Exercise instructions: Print the data exactly. Pictures stay out.
───── Data provided ─────
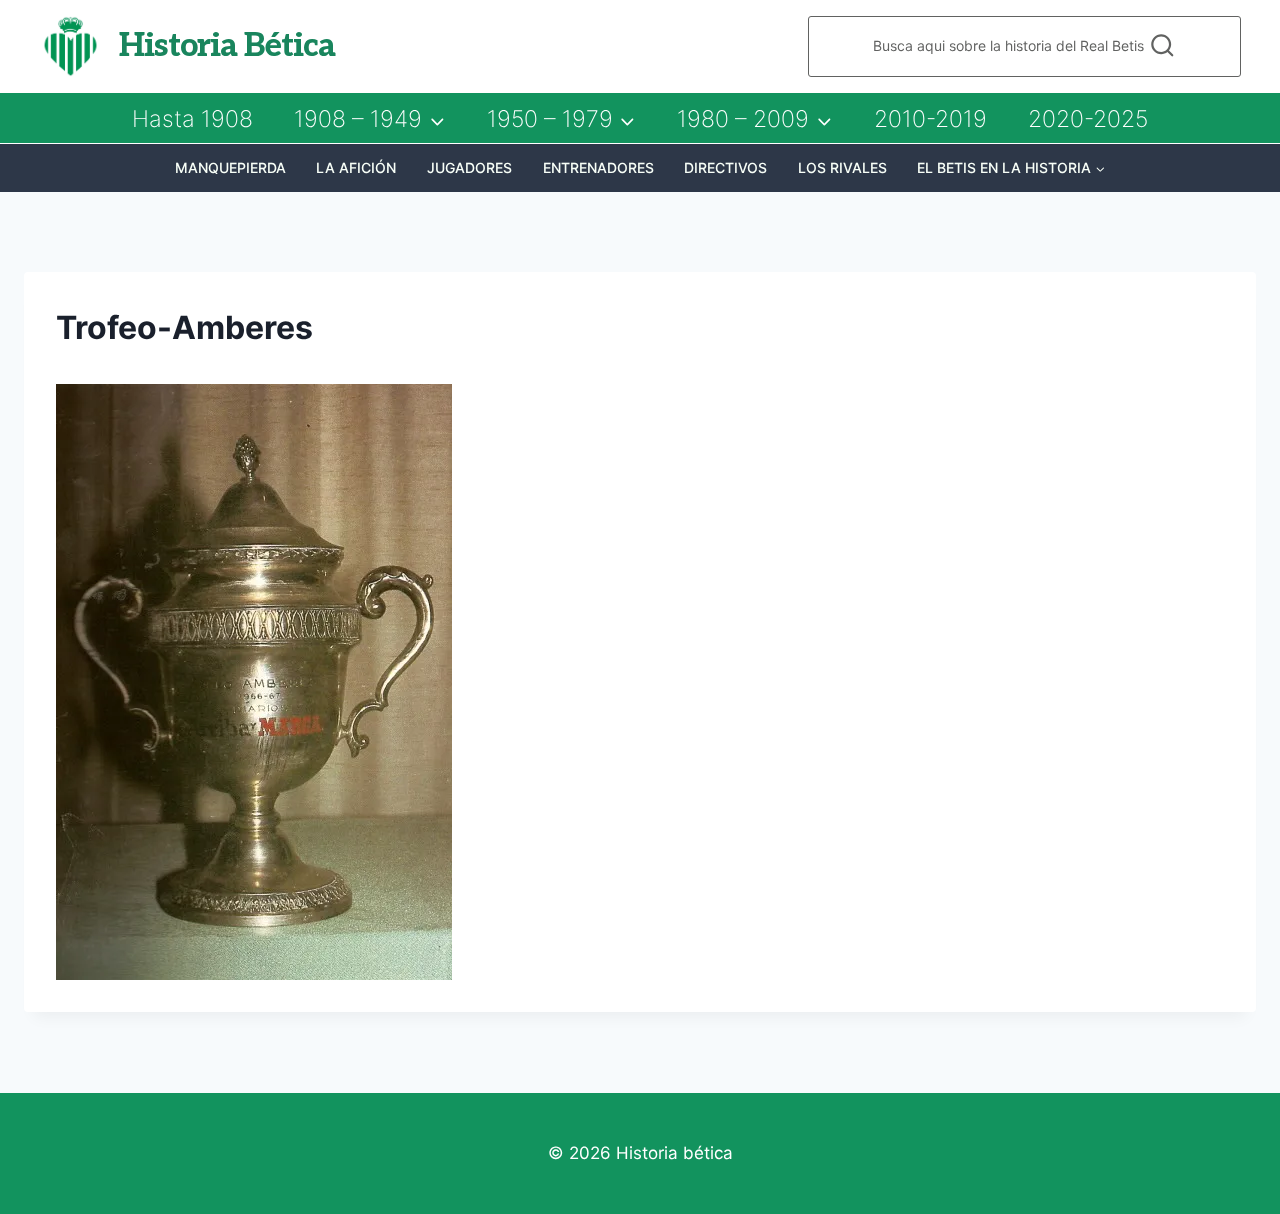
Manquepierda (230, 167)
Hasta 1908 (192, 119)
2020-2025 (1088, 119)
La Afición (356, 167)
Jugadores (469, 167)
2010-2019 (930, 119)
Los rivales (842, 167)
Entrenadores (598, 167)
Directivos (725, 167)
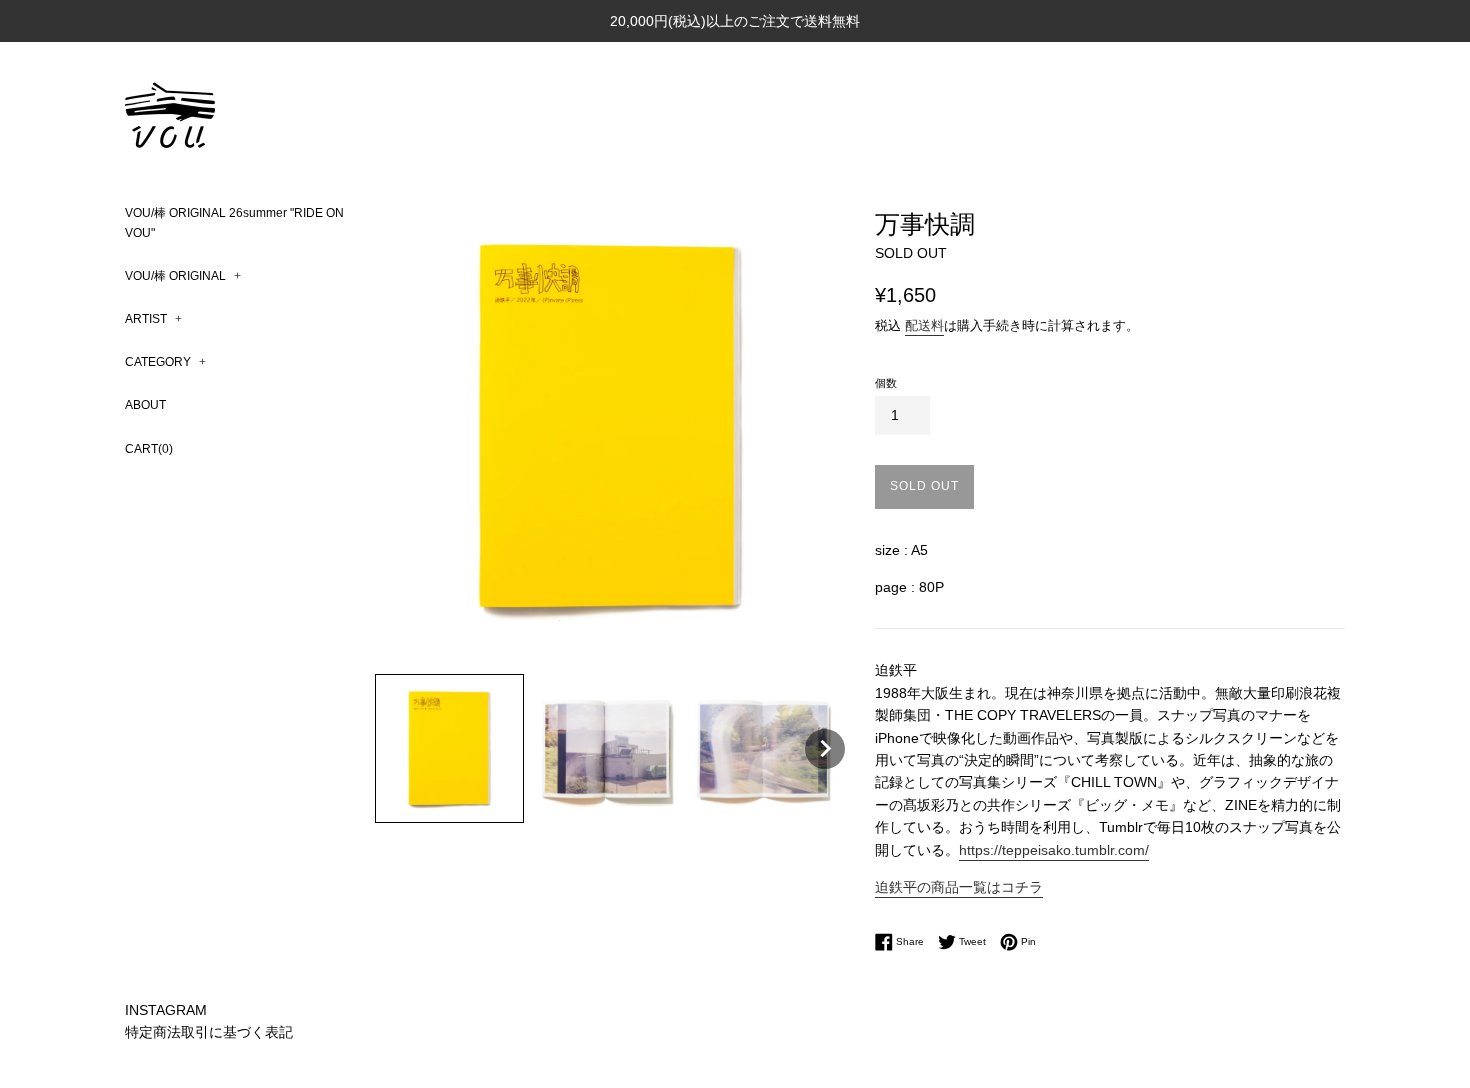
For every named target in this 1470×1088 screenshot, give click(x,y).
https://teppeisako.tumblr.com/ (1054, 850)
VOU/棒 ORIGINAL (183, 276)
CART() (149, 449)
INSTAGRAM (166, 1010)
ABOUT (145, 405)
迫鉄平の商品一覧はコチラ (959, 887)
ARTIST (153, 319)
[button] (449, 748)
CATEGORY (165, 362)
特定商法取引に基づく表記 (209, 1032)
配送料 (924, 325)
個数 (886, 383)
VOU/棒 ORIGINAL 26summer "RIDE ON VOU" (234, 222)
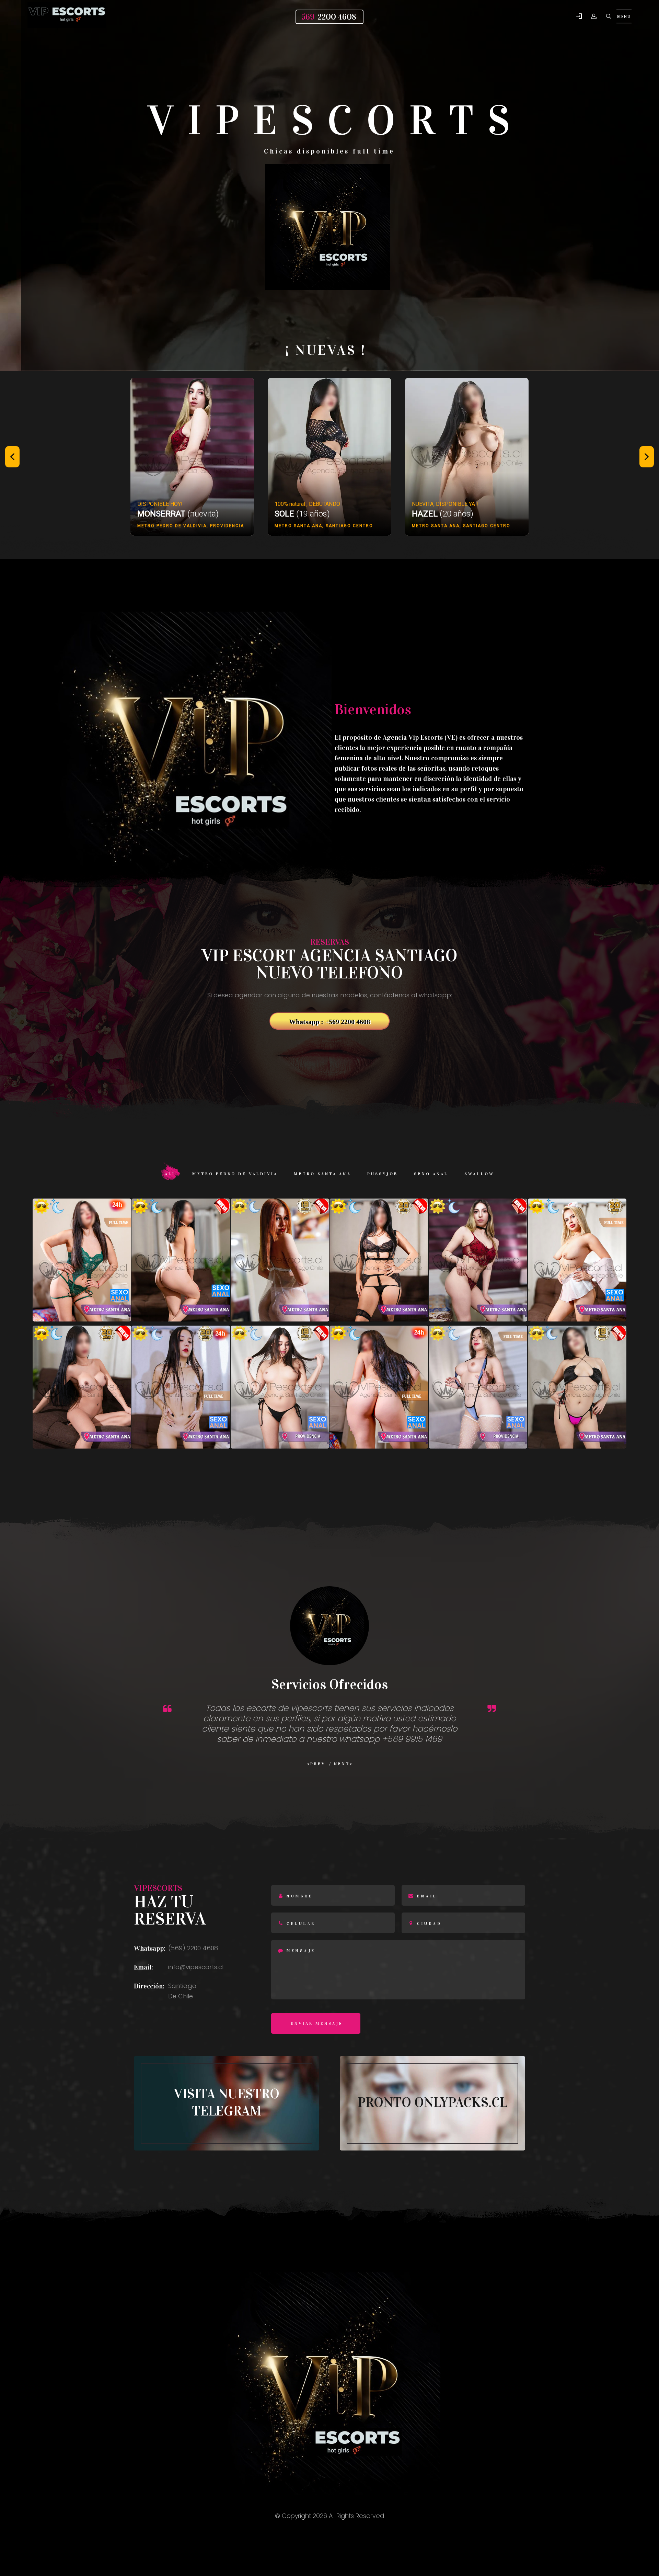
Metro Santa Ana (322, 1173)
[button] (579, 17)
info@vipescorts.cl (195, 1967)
─────
Answer section:
Manquepierda (230, 167)
Hasta 1908 (192, 119)
2020-2025 (1088, 119)
La Afición (356, 167)
Jugadores (469, 167)
2010-2019 (930, 119)
Los rivales (842, 167)
Entrenadores (598, 167)
Directivos (725, 167)
For every named target in this 1470×1088 screenshot, give click(x,y).
https://teppeisako.tumblr.com/ (1054, 850)
VOU/棒 ORIGINAL (183, 276)
CART() (149, 449)
INSTAGRAM (166, 1010)
ABOUT (145, 405)
迫鉄平の商品一覧はコチラ (959, 887)
ARTIST (153, 319)
[button] (449, 748)
CATEGORY (165, 362)
特定商法取引に基づく表記 (209, 1032)
配送料 (924, 325)
個数 (886, 383)
VOU/棒 ORIGINAL 26summer "RIDE ON VOU" (234, 222)
Metro Santa Ana (322, 1173)
[button] (579, 17)
info@vipescorts.cl (195, 1967)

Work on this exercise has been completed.